Meeting with Ogawa Coffee, which leads to the field of coffee.
What kind of a kid were you in your childhood?
I was a stereotypical gang leader! I was the kind that said “I’ll become a baseball star.” You see the building next to here, from the window through the garden? (This interview took place inside of Okaffe Kyoto.)That white building is the elementary school I went to.
Actually, this is my neighborhood and it’s full of people who know me.I grew up in central Kyoto where Karasuma and Shijo Avenues cross.I was a taller kid and I was strong so I happened to be a leader of the gang.
I have an older brother and a younger one so I am in the middle. I liked to get attention, especially from girls. I was the captain and the fourth batter on my baseball team. On the volleyball team that I joined in junior high, I was a great attacker and a captain. I also was on student council.More than anything, I loved being in front of people. That hasn’t changed!
How did you choose your schools?
I graduated high school and I was working part-time at a bar and restaurant.Back then I wasn’t thinking too much about it, but that experience influenced my life.
When I turned 20, my father told me to take over his business. He was a sole proprietor of a manufacturing business for kimono fabrics, and business was going well because of the bubble economy. One of us three needed to take over the business and I was chosen for having the best communication skills. At first, in order to see more of the industry, I was apprenticed to a kimono fabric shop in Muromachi, Kyoto.

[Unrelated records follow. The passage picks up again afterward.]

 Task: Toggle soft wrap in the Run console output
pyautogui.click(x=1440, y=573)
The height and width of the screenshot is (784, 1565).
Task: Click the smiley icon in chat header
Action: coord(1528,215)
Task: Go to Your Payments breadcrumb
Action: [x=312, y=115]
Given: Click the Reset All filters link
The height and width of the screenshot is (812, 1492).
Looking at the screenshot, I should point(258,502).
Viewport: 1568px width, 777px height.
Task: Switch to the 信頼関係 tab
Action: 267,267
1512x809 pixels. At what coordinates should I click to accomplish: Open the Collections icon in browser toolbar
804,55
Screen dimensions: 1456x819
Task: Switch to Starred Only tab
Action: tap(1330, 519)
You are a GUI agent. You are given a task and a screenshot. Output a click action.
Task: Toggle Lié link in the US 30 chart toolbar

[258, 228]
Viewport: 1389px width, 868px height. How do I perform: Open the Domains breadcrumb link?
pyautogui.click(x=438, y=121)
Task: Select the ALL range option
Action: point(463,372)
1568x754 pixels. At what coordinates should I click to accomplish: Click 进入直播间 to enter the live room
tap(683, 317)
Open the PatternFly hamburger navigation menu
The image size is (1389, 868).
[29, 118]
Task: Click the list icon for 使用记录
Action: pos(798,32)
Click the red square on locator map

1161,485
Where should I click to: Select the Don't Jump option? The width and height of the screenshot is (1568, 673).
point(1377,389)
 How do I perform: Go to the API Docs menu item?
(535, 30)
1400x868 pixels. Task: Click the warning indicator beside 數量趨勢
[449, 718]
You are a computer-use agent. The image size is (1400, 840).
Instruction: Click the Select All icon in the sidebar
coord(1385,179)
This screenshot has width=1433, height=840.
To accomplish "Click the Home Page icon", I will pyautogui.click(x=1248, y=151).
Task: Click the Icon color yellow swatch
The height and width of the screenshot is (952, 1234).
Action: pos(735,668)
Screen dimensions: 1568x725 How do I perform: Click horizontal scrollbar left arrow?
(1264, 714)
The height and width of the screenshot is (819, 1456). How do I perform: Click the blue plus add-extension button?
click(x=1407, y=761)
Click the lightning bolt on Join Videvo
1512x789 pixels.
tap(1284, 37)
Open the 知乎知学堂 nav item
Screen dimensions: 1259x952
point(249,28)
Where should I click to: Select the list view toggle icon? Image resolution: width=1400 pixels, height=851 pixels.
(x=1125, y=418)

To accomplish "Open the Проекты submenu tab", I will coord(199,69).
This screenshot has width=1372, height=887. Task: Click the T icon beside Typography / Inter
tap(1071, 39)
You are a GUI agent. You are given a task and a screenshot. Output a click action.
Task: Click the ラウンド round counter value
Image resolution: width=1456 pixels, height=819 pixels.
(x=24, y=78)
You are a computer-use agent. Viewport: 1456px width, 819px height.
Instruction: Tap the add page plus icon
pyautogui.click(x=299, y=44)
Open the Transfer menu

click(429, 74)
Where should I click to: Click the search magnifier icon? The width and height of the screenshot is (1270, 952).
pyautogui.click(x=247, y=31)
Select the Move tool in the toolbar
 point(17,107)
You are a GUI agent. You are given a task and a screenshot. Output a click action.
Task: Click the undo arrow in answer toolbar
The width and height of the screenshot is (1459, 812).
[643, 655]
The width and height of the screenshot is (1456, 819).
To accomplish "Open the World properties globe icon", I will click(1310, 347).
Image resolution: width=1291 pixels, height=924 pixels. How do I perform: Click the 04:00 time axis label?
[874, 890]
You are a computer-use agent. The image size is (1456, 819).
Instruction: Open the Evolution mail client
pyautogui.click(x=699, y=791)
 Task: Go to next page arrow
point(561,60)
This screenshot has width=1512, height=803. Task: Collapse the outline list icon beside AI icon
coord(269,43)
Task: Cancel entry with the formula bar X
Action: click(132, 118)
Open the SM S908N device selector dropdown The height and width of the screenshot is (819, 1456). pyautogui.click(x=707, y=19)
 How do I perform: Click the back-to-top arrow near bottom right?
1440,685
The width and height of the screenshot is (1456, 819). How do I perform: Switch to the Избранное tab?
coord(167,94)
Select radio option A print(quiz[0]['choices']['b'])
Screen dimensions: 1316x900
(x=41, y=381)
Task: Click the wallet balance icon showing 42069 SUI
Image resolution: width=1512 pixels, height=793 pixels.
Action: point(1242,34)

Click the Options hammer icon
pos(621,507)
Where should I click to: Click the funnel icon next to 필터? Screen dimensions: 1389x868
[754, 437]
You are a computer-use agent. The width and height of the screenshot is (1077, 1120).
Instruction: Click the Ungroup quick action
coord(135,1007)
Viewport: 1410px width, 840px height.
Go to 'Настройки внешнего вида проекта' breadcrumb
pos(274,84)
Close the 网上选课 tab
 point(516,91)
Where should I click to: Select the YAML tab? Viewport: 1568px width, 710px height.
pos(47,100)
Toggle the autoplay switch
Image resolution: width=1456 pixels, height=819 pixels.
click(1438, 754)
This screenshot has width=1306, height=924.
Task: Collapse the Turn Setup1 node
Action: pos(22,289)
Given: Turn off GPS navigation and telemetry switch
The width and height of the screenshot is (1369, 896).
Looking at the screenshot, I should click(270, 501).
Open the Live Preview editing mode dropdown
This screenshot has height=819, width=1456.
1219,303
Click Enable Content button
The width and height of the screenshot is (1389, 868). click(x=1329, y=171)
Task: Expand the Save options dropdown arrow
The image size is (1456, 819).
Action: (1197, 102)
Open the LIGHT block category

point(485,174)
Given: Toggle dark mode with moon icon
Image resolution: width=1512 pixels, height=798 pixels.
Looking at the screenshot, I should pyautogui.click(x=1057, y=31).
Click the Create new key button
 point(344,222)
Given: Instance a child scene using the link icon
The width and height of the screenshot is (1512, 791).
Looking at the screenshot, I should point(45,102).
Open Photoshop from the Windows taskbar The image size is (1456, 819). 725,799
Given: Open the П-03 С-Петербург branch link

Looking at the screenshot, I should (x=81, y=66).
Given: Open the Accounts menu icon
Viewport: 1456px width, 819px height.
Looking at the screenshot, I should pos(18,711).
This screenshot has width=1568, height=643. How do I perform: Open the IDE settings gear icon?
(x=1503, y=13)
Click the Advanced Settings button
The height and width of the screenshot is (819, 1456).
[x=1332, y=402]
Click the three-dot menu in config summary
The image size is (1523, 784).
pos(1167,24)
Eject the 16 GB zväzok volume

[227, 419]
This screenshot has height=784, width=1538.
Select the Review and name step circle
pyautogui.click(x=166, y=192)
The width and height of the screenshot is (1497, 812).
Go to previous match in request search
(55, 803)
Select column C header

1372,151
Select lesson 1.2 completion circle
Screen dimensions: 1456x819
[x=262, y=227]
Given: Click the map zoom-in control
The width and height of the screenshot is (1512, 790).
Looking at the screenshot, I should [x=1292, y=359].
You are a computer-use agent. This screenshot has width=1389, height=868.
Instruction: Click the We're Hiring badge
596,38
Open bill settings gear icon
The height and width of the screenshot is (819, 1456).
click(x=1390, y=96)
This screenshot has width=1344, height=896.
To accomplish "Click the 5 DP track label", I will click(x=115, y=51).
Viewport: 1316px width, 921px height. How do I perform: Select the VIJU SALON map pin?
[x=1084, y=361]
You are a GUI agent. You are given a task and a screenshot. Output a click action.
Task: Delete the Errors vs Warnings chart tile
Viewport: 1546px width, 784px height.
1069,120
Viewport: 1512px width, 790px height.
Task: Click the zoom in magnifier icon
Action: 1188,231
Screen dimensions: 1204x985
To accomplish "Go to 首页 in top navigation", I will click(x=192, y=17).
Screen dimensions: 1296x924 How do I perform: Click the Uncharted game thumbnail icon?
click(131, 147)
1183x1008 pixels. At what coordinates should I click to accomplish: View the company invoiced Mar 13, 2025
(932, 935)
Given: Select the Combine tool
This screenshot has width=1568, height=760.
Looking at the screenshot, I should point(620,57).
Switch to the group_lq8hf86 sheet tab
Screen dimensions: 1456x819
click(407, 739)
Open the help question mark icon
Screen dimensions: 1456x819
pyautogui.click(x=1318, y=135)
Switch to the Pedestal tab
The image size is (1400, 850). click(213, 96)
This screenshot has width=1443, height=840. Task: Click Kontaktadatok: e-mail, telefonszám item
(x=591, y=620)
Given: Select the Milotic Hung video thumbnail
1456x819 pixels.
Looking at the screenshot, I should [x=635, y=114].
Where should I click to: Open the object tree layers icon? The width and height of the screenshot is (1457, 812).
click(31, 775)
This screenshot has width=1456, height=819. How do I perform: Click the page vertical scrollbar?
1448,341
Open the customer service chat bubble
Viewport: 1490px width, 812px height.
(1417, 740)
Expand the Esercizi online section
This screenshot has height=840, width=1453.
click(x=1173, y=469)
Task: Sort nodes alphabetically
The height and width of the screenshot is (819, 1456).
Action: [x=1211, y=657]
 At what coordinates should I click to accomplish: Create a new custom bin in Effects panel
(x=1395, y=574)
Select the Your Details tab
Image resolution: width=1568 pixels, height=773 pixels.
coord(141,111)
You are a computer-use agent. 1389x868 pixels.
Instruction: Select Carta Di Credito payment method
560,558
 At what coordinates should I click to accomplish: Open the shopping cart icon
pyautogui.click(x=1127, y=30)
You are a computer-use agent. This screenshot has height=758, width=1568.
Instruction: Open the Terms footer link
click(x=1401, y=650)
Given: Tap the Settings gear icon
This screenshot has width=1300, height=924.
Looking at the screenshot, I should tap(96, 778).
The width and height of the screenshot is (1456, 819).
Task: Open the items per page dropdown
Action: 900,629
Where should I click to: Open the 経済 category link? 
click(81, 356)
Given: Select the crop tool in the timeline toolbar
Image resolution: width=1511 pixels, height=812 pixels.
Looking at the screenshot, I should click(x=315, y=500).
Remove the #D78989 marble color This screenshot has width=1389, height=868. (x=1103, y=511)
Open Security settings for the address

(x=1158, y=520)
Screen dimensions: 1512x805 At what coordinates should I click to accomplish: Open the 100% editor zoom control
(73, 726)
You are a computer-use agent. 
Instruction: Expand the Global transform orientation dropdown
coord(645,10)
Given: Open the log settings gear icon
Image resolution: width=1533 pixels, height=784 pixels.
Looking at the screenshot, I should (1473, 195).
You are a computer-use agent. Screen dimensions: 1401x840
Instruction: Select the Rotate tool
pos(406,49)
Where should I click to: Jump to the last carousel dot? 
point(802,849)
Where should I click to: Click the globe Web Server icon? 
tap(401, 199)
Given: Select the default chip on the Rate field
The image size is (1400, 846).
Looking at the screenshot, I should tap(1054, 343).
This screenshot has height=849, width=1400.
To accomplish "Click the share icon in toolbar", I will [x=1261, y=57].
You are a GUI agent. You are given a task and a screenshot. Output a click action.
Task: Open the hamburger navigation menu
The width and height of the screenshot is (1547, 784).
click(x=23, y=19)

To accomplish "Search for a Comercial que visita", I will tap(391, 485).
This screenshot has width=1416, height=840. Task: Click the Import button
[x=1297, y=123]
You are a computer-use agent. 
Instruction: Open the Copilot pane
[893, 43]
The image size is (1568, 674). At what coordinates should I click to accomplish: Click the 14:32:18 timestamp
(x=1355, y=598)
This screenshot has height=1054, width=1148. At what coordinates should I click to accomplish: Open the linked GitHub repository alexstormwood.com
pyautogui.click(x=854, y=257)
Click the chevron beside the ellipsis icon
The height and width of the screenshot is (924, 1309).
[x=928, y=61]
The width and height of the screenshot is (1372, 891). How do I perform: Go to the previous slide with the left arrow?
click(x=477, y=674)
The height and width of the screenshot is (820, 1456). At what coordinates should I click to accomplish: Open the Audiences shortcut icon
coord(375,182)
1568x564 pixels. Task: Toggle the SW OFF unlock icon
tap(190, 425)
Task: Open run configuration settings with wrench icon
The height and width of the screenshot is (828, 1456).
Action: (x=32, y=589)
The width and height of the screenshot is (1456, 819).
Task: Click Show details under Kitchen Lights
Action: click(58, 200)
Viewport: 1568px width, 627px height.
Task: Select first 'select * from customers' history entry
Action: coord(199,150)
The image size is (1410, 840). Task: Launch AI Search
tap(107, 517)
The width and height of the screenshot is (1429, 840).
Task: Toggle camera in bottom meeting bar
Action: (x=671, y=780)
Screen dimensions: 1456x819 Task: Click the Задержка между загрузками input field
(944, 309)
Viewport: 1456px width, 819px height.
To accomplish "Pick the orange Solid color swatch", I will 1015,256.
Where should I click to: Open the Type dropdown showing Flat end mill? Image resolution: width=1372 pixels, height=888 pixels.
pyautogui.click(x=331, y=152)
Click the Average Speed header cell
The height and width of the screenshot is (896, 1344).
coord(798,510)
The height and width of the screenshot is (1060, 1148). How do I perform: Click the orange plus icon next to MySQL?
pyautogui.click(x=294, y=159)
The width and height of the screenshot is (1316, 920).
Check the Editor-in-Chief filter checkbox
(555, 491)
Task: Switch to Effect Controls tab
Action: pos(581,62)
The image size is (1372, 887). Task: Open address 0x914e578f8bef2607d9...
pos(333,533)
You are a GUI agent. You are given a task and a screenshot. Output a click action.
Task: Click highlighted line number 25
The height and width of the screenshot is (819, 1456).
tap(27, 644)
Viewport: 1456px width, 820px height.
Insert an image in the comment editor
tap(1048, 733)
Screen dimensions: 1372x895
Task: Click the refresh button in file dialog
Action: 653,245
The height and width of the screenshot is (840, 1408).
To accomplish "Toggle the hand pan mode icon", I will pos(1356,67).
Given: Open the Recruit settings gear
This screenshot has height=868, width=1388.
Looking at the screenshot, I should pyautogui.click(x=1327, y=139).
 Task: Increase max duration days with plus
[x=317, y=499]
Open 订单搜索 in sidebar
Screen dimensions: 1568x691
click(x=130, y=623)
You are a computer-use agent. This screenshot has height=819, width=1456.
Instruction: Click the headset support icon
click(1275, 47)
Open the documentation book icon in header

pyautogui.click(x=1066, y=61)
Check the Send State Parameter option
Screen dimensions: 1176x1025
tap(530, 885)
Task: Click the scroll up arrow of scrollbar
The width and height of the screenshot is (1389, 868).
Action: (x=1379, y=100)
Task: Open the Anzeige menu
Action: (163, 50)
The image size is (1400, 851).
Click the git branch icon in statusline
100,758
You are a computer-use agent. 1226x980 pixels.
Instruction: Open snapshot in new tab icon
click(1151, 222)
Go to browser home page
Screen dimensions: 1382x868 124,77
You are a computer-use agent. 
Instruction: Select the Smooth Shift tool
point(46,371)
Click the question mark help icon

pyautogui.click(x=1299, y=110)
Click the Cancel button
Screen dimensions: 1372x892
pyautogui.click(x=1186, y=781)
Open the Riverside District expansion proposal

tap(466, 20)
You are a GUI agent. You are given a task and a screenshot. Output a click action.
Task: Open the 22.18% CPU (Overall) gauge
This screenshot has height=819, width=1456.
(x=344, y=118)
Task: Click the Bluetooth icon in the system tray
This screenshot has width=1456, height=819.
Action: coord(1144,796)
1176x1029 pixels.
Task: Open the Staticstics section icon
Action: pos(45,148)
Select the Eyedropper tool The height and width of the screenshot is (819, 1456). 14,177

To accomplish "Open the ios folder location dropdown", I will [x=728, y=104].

It handled quality goods. My father begged the owner to train me for five years, and I was welcomed there.
So it was a smooth transition into society.
That industry was healthy at the beginning, but the effects of Japan’s burst economic bubble became more and more apparent.
After the five years were up, the insinuation toward people like me throughout the industry was essential, “Get out and don’t come back.” The company that employed me was still fine since it was a big one, thought. And at that time I was at a certain level in my career, so the president told me to stay. But the effect of the economy was bigger than we thought and after several years the company closed its doors.
How old were you when that happened?
I was 30. I started when I was 20, so I was in the kimono fabric industry for ten years.Then I jumped into the restaurant business and decided to become a barista, but it was such a late start.
Restarting at 800 yen per hour at the age of 31.
At that time there was a fateful encounter with Ogawa Coffee.
I was thinking about what to do for my next job, and something in the service industry was what came to mind first.I thought I could utilize my communication skills in a job where I work with people.
Actually, my grandmother used to manage a coffee shop.My mother also worked there, so she was good at cooking coffee shop foods.She always made sandwiches and coffee on Sunday mornings.I was therefore pretty familiar with cafes and coffee. With that in mind I talked to a friend who worked in the café industry. He said if I would work in Kyoto in the future, there were two choices: Ogawa Coffee and Inoda Coffee.
Both are old roaster companies. Following his advice I visited Ogawa Coffee and Inoda Coffee shops all around Kyoto. While I was doing that, I happened to find a job advertisement asking for opening staff. Ogawa Coffee’s flagship location had been renovated and the advertisement was posted outside. I called immediately and started a part-time job there in January of 2002.
You started part-time?
It was 800 yen per hour, I think. I was already 31 years old and married so I think my wife was worried. But she said, “Keep trying until you find what you want to do.” She supported me. I have nothing but appreciation. I was even registered as her dependent for a short time.
So did you struggle at the beginning?
Honestly, it wasn’t that tough. The flagship location is a big shop with about 100 seats and the staff consisted of many students, part-timers, and female staff, so I thought that I’d be the top server there.
Out of all the part-time workers I was the oldest, and combined with outside job experience I found it easy to handle the rest of the staff. When I was working at that shop, I noticed industry journals and magazines, and I heard the word “barista” for the first time.
At that time in Tokyo cafes were really taking off, and words like “espresso” and “barista” started to gain attention. But they weren’t yet known in Kyoto, so there weren’t many shops serving cappuccino like there are now. Internationally speaking, there is the job title “barista” and there are competitions to recognize the best in Japan or in the world. I thought I should set my sights on that.